:: TASK INPUT ::

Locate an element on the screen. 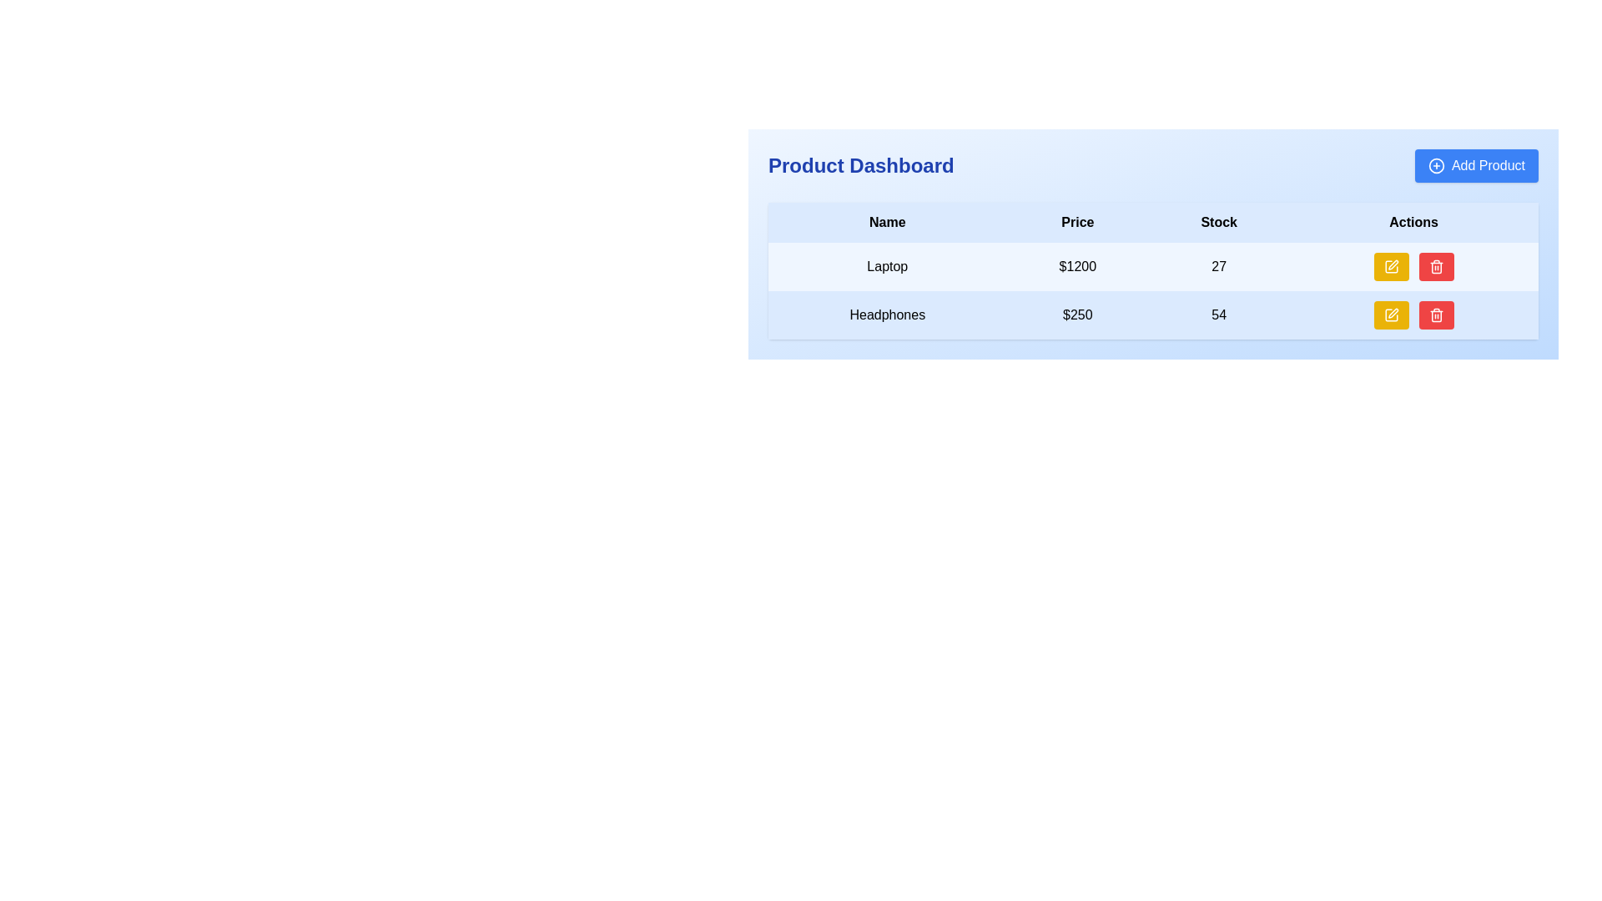 Image resolution: width=1602 pixels, height=901 pixels. the circular plus icon located to the left of the 'Add Product' text in the top-right area of the Product Dashboard section is located at coordinates (1436, 166).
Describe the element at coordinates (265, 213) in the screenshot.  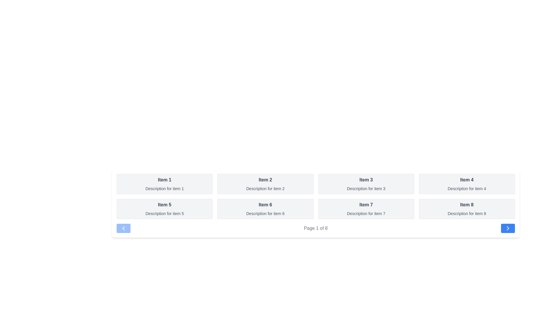
I see `the supplementary information Text Label for 'Item 6', located below the bold label within a bordered, rounded, and lightly shaded rectangular box` at that location.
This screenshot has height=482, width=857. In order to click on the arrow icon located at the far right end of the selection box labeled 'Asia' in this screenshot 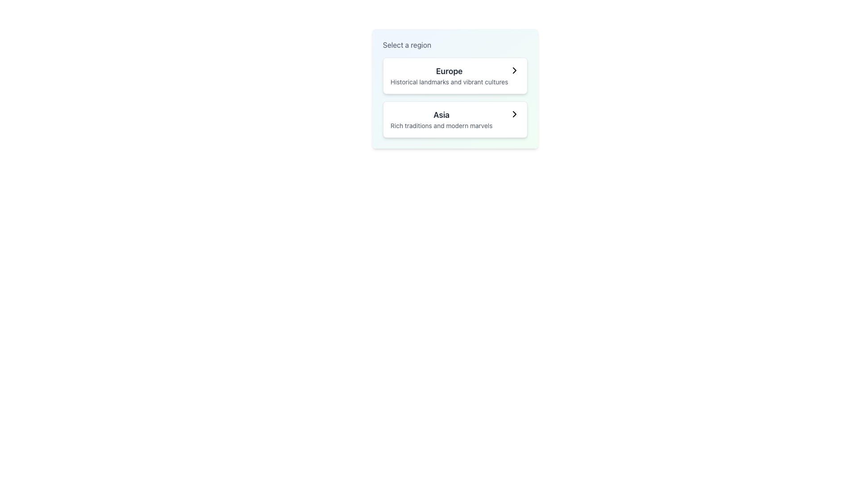, I will do `click(514, 113)`.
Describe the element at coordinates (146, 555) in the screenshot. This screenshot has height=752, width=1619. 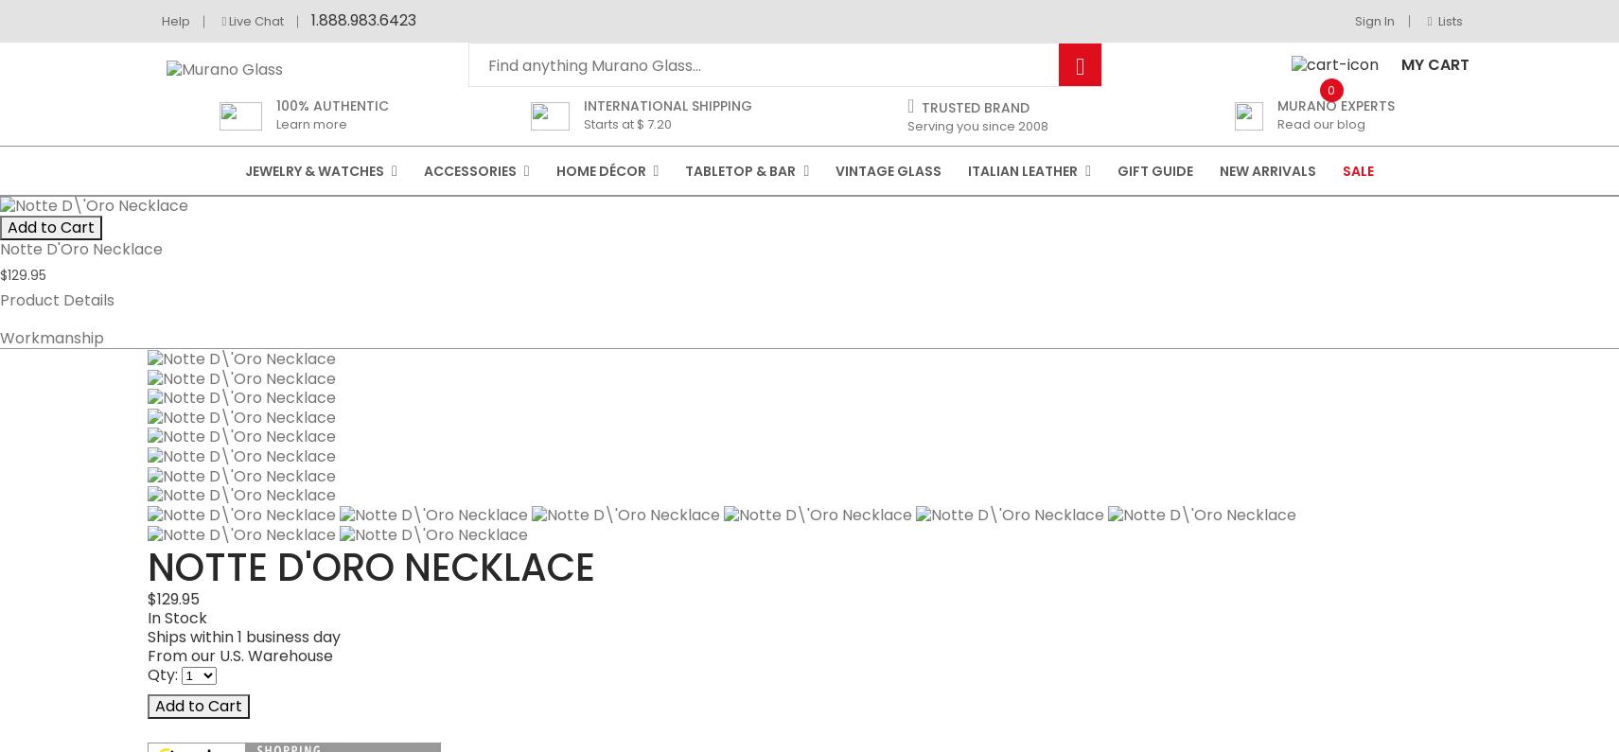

:::

Transcribe verbatim the portion of the rows that opens with the line containing "Describe the element at coordinates (265, 213)" and closes with the line containing "at that location.", including both of those lines. Omit the pictures from your transcription.

Describe the element at coordinates (265, 213) in the screenshot.  
I see `the supplementary information Text Label for 'Item 6', located below the bold label within a bordered, rounded, and lightly shaded rectangular box` at that location.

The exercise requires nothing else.